How Should a Budget Change When You're Expecting Twins?
The instinct with twins is to double every number from a single-baby budget and call it done. In practice, some costs really do double, some don’t move much at all, and a few jump by more than double, which makes the math worth doing carefully rather than assuming a clean multiplier.
The short answer
Expecting multiples changes a budget unevenly: consumable costs like diapers and formula scale roughly with the number of babies, while certain big-ticket items and childcare costs can rise disproportionately, sometimes more than double a single-baby estimate. Building a budget around actual category-by-category research, rather than a flat multiplier, tends to produce a more realistic picture than doubling a general new-baby budget and assuming that covers it.
Costs that scale directly
- Diapers, formula, and feeding supplies. These are consumable per-child costs that genuinely scale close to one-to-one with the number of babies, since each baby uses roughly the same amount regardless of how many siblings arrived at once.

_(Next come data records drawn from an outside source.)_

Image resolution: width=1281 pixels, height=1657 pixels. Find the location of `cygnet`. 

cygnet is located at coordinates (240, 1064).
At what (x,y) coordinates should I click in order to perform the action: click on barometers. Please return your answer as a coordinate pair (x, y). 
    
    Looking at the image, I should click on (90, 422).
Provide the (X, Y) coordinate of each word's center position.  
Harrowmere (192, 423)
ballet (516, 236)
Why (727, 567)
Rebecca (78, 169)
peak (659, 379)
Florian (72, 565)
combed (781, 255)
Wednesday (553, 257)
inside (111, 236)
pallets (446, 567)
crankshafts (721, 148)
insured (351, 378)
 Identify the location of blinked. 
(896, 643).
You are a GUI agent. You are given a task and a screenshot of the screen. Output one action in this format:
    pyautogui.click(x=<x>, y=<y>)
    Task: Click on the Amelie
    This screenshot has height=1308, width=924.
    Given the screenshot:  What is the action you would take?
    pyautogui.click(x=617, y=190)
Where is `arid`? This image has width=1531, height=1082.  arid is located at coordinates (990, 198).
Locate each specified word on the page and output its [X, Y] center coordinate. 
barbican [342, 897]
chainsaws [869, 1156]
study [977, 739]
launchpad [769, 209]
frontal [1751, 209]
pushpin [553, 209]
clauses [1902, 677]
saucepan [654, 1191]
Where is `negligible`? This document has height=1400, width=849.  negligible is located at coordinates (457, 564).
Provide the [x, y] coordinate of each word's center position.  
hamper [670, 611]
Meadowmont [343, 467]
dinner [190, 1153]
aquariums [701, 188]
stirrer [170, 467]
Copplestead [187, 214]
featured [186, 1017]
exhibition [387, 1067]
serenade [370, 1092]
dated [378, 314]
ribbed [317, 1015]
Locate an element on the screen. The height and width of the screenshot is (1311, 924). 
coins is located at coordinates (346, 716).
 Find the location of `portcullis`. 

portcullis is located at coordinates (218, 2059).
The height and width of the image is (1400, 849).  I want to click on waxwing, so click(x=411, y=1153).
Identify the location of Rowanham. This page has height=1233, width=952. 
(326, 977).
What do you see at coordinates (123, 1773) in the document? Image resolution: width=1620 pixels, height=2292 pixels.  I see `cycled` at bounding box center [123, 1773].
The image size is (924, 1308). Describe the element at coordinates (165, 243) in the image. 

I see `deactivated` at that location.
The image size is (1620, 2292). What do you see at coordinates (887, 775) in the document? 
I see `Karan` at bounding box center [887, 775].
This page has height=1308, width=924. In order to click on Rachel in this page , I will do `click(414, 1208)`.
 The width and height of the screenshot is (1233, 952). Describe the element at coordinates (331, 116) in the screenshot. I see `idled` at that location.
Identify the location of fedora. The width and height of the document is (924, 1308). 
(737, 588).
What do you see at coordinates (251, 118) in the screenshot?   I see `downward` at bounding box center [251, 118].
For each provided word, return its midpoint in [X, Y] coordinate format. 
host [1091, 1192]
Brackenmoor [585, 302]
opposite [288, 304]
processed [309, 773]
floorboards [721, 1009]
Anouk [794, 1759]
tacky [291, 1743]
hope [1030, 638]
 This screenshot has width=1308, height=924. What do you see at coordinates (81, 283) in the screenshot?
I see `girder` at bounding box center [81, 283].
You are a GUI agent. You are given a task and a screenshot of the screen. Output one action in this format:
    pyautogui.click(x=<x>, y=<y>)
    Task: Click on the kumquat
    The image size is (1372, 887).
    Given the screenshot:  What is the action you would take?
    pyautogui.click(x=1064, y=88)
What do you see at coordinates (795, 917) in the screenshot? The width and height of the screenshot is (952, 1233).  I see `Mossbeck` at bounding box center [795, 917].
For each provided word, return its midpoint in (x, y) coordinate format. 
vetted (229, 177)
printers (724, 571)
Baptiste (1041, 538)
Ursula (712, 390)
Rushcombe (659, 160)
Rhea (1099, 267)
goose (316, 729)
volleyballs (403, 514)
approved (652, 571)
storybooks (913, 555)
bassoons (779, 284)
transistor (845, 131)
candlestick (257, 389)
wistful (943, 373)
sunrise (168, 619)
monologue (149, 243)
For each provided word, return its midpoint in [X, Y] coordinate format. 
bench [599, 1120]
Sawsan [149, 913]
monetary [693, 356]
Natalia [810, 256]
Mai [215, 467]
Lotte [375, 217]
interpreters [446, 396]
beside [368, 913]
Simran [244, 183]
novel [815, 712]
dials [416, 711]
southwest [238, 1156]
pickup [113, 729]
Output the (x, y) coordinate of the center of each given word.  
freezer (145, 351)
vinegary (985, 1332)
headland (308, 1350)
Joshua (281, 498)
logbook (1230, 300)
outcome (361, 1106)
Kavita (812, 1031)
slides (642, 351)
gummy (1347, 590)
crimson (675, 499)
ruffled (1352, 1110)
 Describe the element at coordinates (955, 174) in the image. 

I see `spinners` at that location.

- Clothing and basic gear duplicates. Items each baby needs individually — car seats, cribs, and clothing — generally need to be purchased for each child, though some items can occasionally be shared depending on scheduling.
Costs that jump more than expected
Childcare is often the category that surprises families most. Many daycare providers charge per child with limited or no multiples discount, which means the childcare line in a budget can be the single largest increase, sometimes exceeding what a simple doubling would suggest. A larger vehicle, a bigger stroller built for multiples, or a larger living space may also become necessary sooner than it would with a single child, representing one-time costs worth planning for with a dedicated sinking fund rather than absorbing them into a single month’s cash flow.
The medical and NICU factor
Pregnancies with multiples carry a higher likelihood of early delivery and a NICU stay, and even with insurance, associated costs — extended hospital stays, specialized care, or extra appointments — can add up in ways a single-baby budget wouldn’t anticipate. It’s worth reviewing what a health plan covers for a NICU stay and understanding copay, coinsurance, and out-of-pocket maximum terms before the birth, so that if a longer stay happens, the financial side isn’t a surprise on top of everything else.
Income and work changes
Some families find that returning to two incomes after multiples arrive is harder to manage logistically than after a single birth, given the combined cost and complexity of childcare for more than one infant at once. This is worth factoring into a budget honestly rather than assuming pre-birth income patterns will resume on the same timeline, since the math of paid childcare for multiples against one or both parents’ income sometimes changes the calculation in ways a single-baby budget doesn’t.
What to weigh
A twins or multiples budget benefits from being built from research specific to each category rather than a single multiplier applied across the board. Consumables scale predictably, big gear and childcare often scale faster than expected, and medical costs carry more uncertainty than with a typical single birth — all of which argues for building in more cushion than a straightforward doubling would suggest.